Our study supported the favorable CPT evidence in COVID-19, especially in those who earlier developed severe COVID-19. The CPT within 9 days after admission showed a benefit of 3.4% absolute risk reduction for individuals with risk factors for disease progression or vaccination status. The outpatient study demonstrated that early CPT reduced disease progression risk, leading to hospitalization [32]. Although the potential benefit of early high-titer CPT in mildly ill older adults demonstrated reduced deterioration to severe COVID-19, our data supported the benefit of CPT in a study in older adults and individuals with severe COVID-19 with or without comorbidities [33].
Although some CPT studies report cases of anaphylactic shock [28], our study demonstrated no serious adverse events, transfusion-related acute lung injury, or transfusion-associated circulatory overload. One patient developed a transfusion-related minor allergic reaction, which spontaneously recovered.
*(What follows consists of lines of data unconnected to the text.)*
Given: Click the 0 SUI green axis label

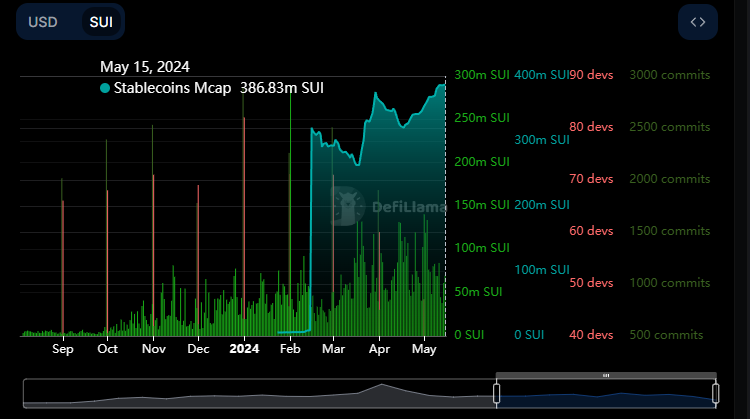Looking at the screenshot, I should pos(471,334).
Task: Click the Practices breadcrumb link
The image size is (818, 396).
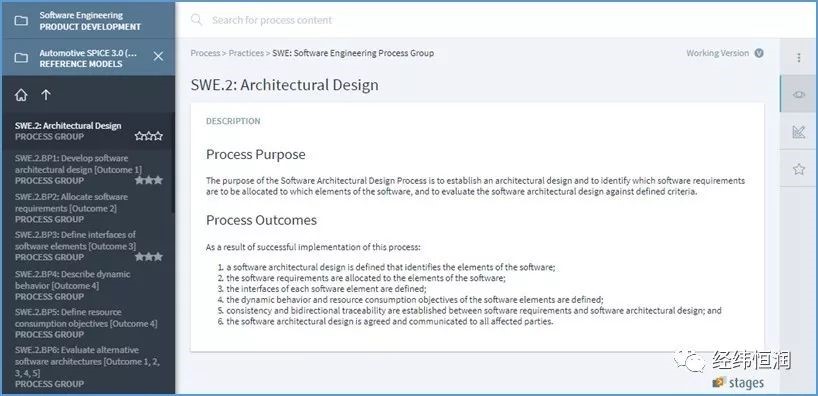Action: [246, 53]
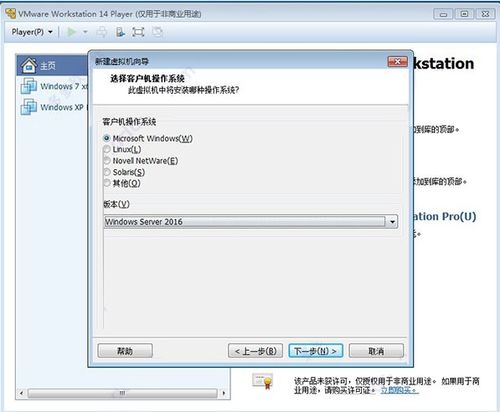Click the license certificate ribbon icon
Screen dimensions: 500x412
[263, 381]
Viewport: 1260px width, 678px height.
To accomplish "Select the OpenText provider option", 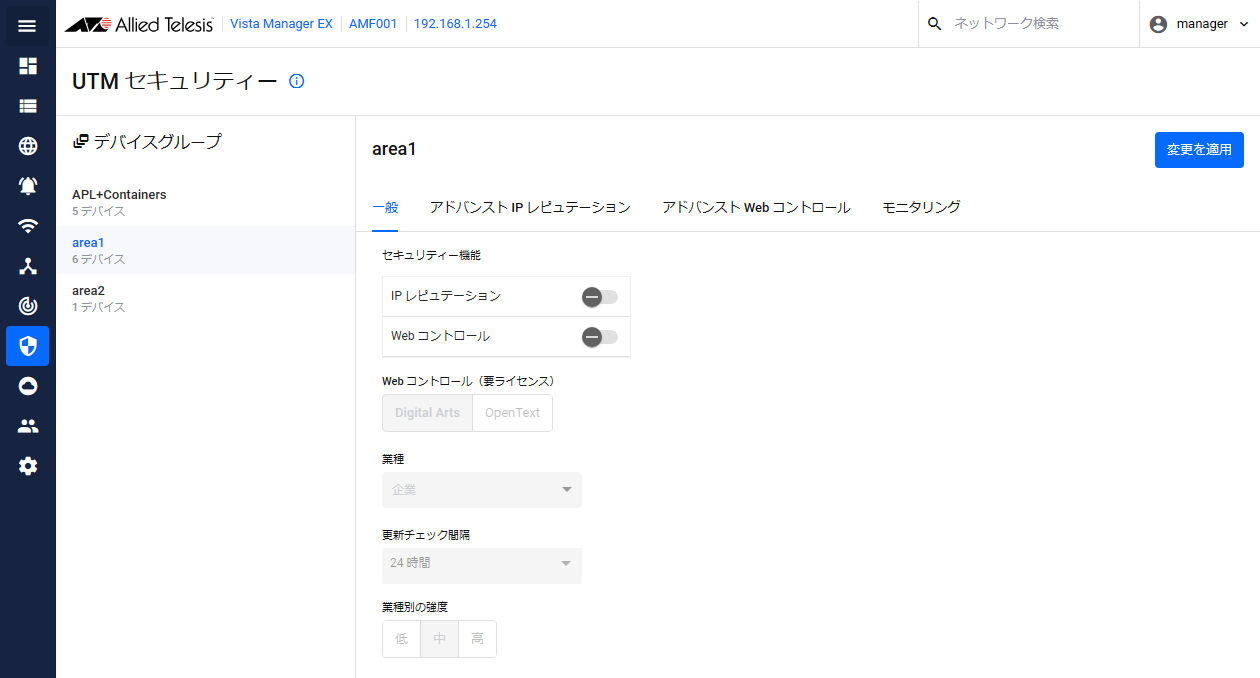I will click(x=512, y=413).
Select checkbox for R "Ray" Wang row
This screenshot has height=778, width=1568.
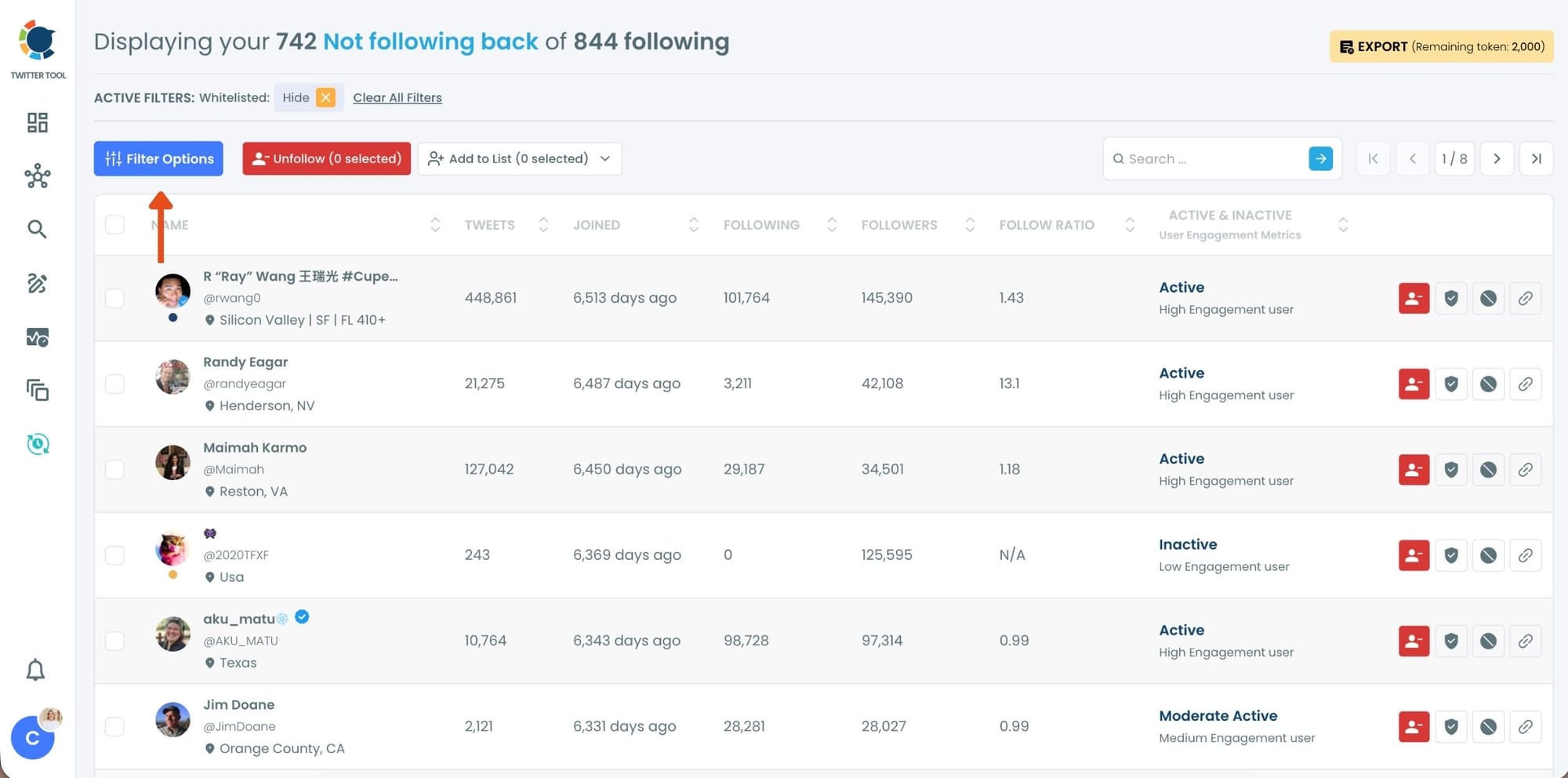[114, 298]
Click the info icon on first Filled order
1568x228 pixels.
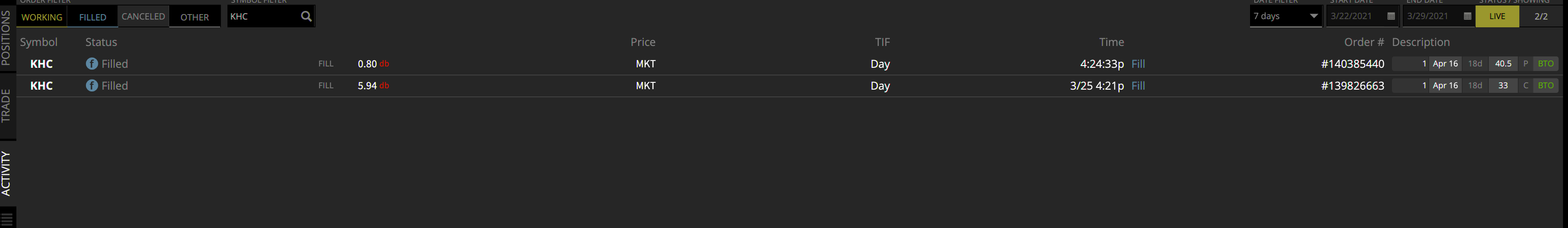click(92, 63)
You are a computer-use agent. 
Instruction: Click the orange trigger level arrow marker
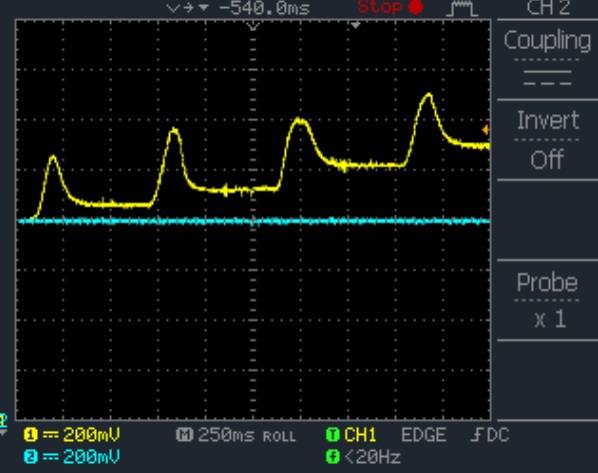coord(485,130)
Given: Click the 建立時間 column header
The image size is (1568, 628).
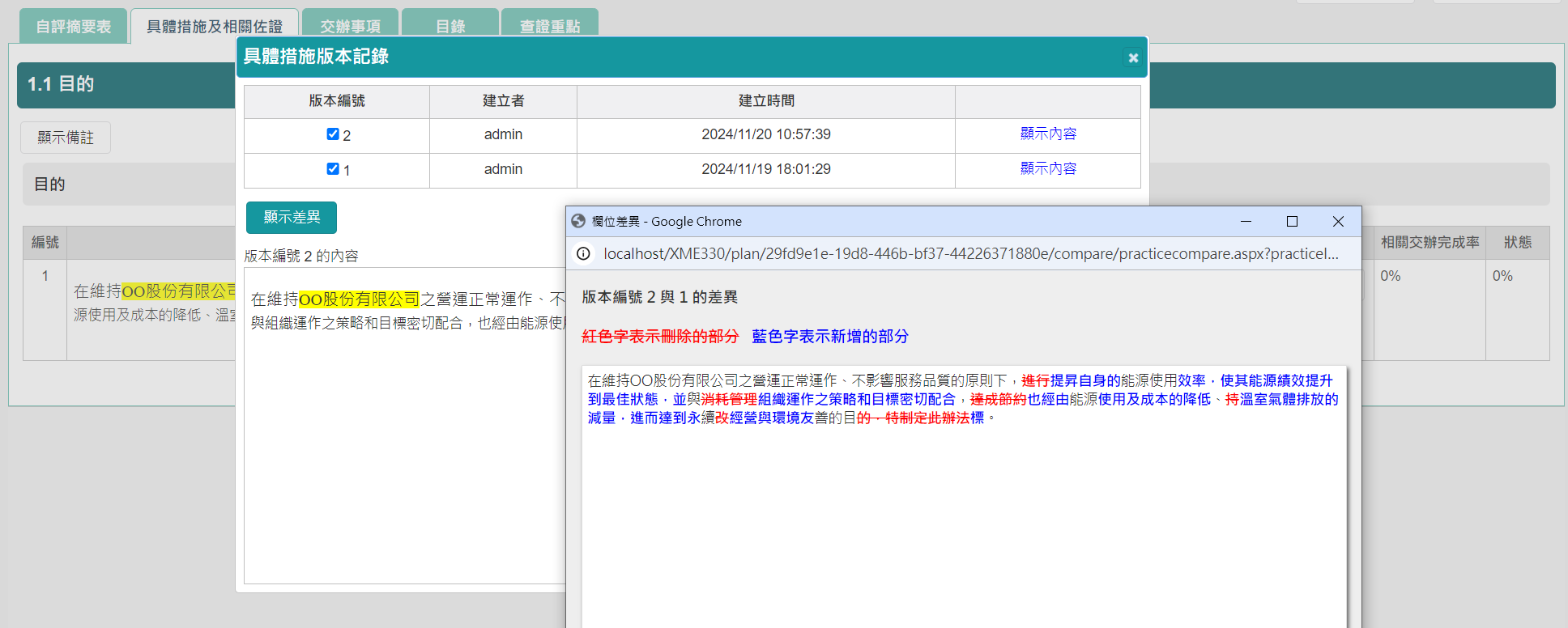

The limitation of our study is the real-world retrospective observational study in nature. The CPT and standard care groups were cared for by different groups of clinicians, albeit concurrently, during the Delta variant epidemic in Thailand. The lack of declared immunization status in both donor and recipient, previous SARS-CoV-2 infection, previous treatment or inadequate treatment data before admission, the patients' immunogenicity, or neutralizing antibodies testing to spike protein of SARS-CoV-2 in our study might influence the interpreting of the clinical outcomes from CPT. All patients who received RdRp inhibitor due to Thai standard treatment guidelines might affect the outcome. Resource limitations characteristic of a community hospital setting meant that essential biomarkers such as high-sensitivity C-reactive protein or ferritin to detect clinical deterioration were unavailable. However, hypoxemia in severe COVID-19 indicated deterioration and reflects worsening severity. The lack of virologic and immunologic studies is also a limitation of our study.